The next time he opened his eyes, Nicholas was looking at a girl.

She appeared in bits and pieces as his vision came into focus: olive skin over a strict face framed by straight sheets of wine-red hair, nearly black eyes narrowed at him. His view shifted as something turned his head side to side.

"Yasmin," Nicholas murmured. He sagged with relief; he was dreaming.

He'd never felt pain in a dream, though.

"How do you know my name?" demanded the girl. Yasmin. His Yasmin. Her voice was deeper than he'd imagined and carried a slight accent he hadn't anticipated, gently semitic. The rest of the scene came to him slowly. Nicholas was in a small wooden room dimly lit by mounted candles. There were no windows and one door. He was sitting in a chair while Yasmin stood between him and a table, leaning down to his eye level.

He was hurting in a lot of places. His entire torso felt tender and hot, like he had been burned from his hips to his chest. There was a stabbing pang in his right ankle. He tried to wiggle it and gasped out, folding forward to cradle it. His shoulder jerked uncomfortably - his wrists were bound behind the chair.

"I asked you a question," said Yasmin. There were pinpricks of pain on his chin, too, where her nails dug into his skin. "Who are you, why are you here, and how do you know who I am?"

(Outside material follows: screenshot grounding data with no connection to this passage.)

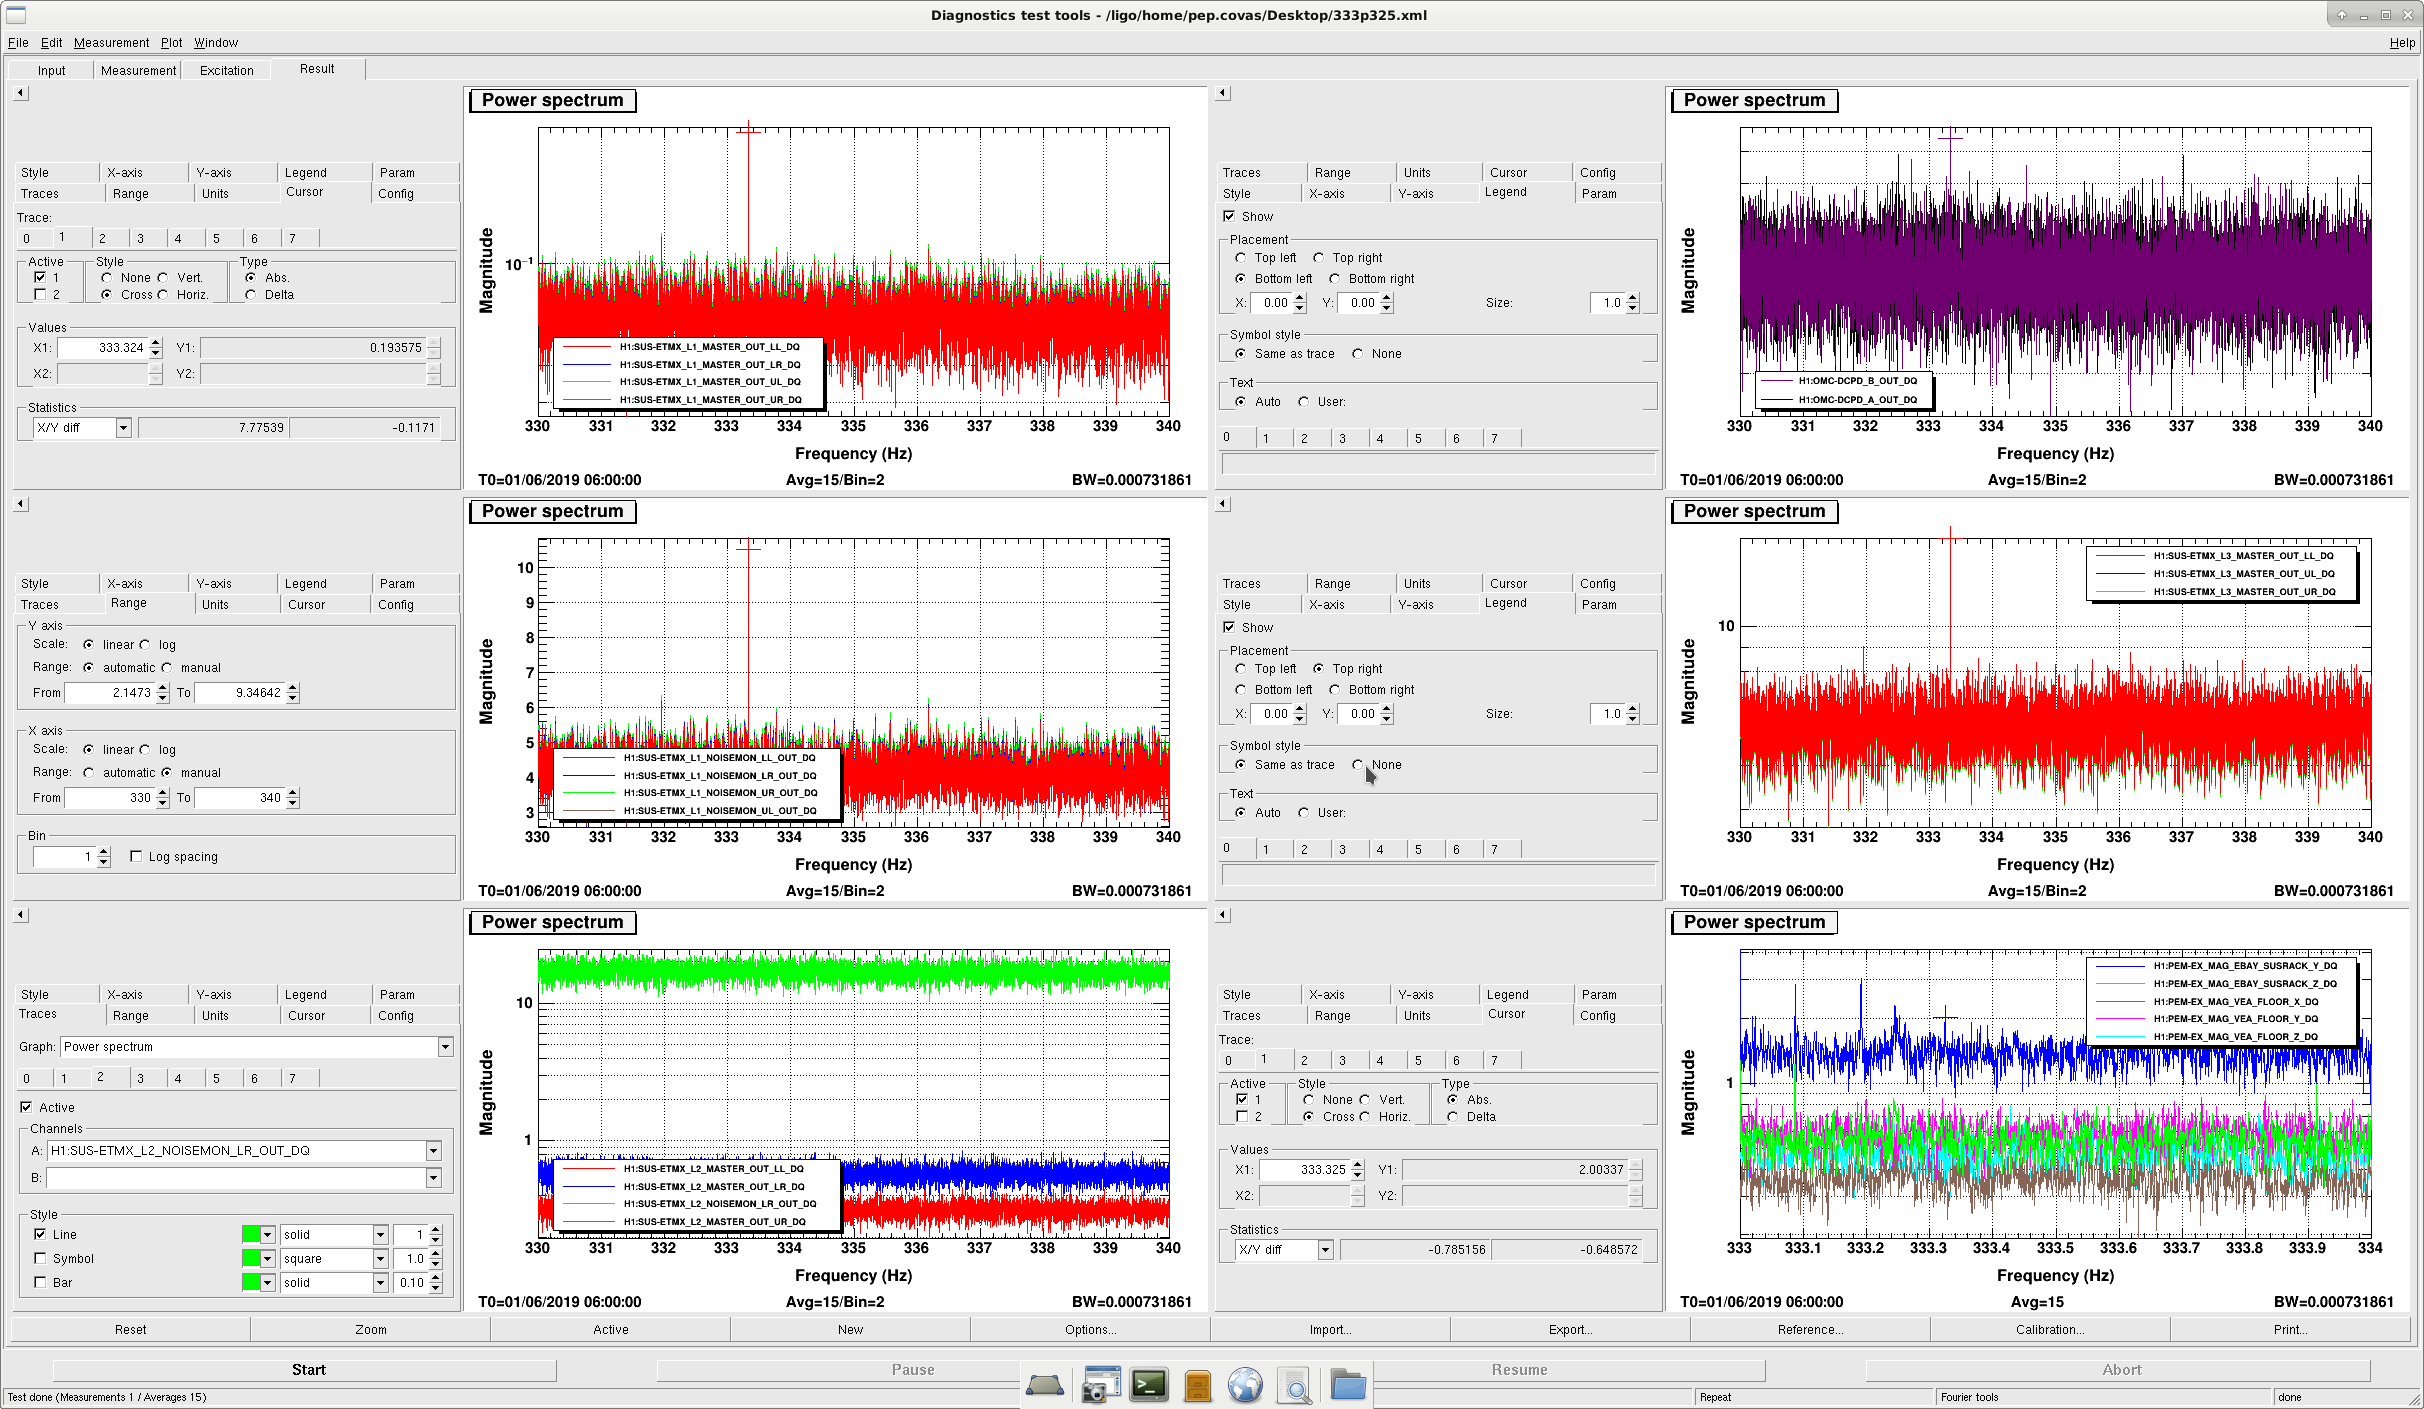Viewport: 2424px width, 1409px height.
Task: Open channel A dropdown for L2_NOISEMON_LR
Action: [x=433, y=1151]
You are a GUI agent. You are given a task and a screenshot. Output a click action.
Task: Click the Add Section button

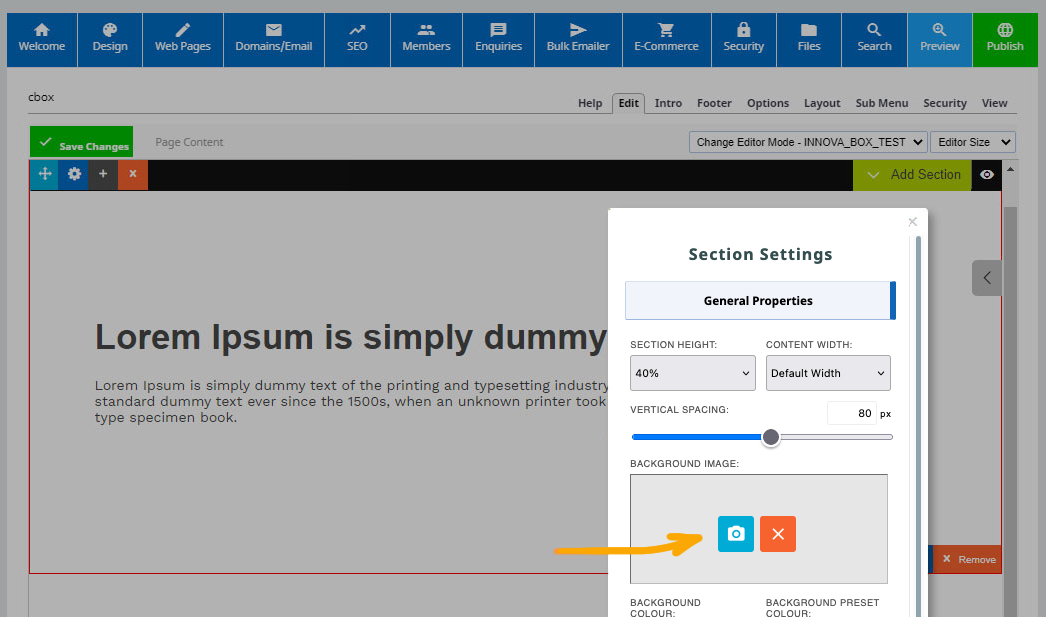point(913,174)

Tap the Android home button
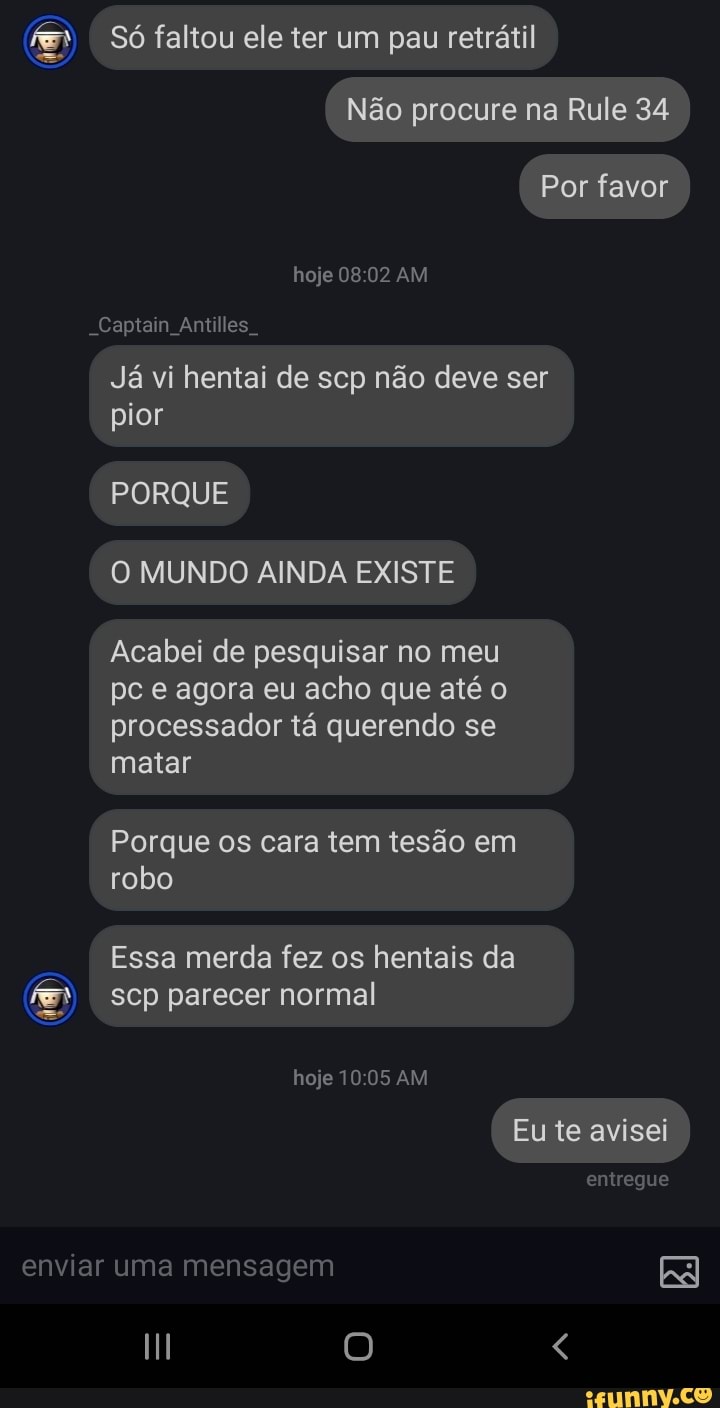click(358, 1347)
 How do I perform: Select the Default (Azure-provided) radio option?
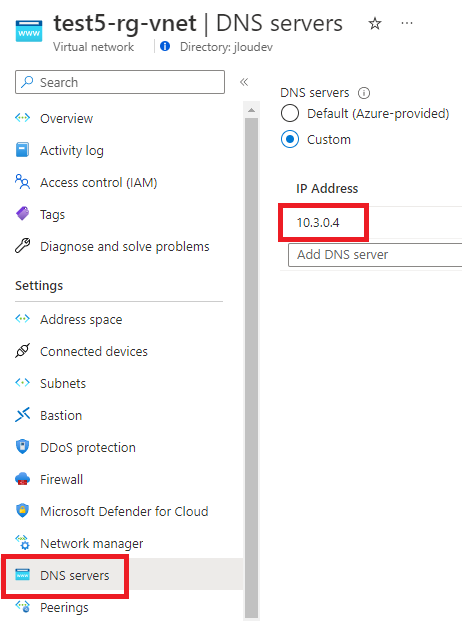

Nicholas hadn't known a lucid dream could be so vivid. He squeezed his eyes tight and willed himself to wake up before it became a nightmare.

He felt a frustrated huff of air against his cheek. The touch on his chin disappeared, and his head drooped for just a second before whipping to the side with a sound like a cracking whip. Nicholas' eyes flew open as he sucked a haggard breath, spitting blood where he'd bitten his tongue. Heaving, he lifted his head. His cheek burned. He could feel four gashes in his skin like claw marks. Yasmin made a show of turning her four rings around so the fat jewels and filigree were facing the inside. A droplet of blood trickled down her palm, the same color as the polish on her long, pointed nails.

"So you can open your mouth," she sneered. "Tight lips will cost you."

"I- I don't..." Nicholas gaped up at her. He felt like his skull was still rattling. "I don't know what's happening."

Bearing down on him was a woman who did not exist. Yasmin, former military captain turned no-nonsense bodyguard to the king. The king of Caldora. Every line of her, from the hair to the nails to the military badges on her tailcoat, had lived for years in his head, then in the journal. She was a fictional character from a fictional land. There was no feasible way she could stand before him in the flesh. But that slap had felt very, very real, and if the shock of it hadn't woken him up, then-

Then he wasn't dreaming.

"You've been arrested under suspicion of espionage," Yasmin said simply. "Your turn. Or are you going to make me ask again?"

His next breath came shallower than the last. "My name is Nicholas," he hurried. "Nicholas Lao Batista. I don't know how I got here, I don't know how it's possible, I-"

Yasmin grabbed his chin again, yanking his head as far as his neck would allow. "Two options, Nicholas. You can make this easier for both of us- tell me who sent you and what you're meant to report. Or you can resist and force me to waste my time here with you. Take your pick. Quickly."

"I'm not trying to resist!" Nicholas managed around the rapid rise and fall of his chest. "Please, I'm not- I'm not supposed to be here- I'm not a spy."

What's happening? he thought, over and over, faster with every uptick of his racing pulse. What's happening, what's happening, what's happening?

With her thumb, Yasmin swiveled the ring on her little finger, twisting it all the way around. "I'll ask you one more time. Who sent you?"

"No one! No one, I swear-"

She slapped him so hard his neck cracked. The gemstones tore into his flesh, leaving a ravaged mess behind.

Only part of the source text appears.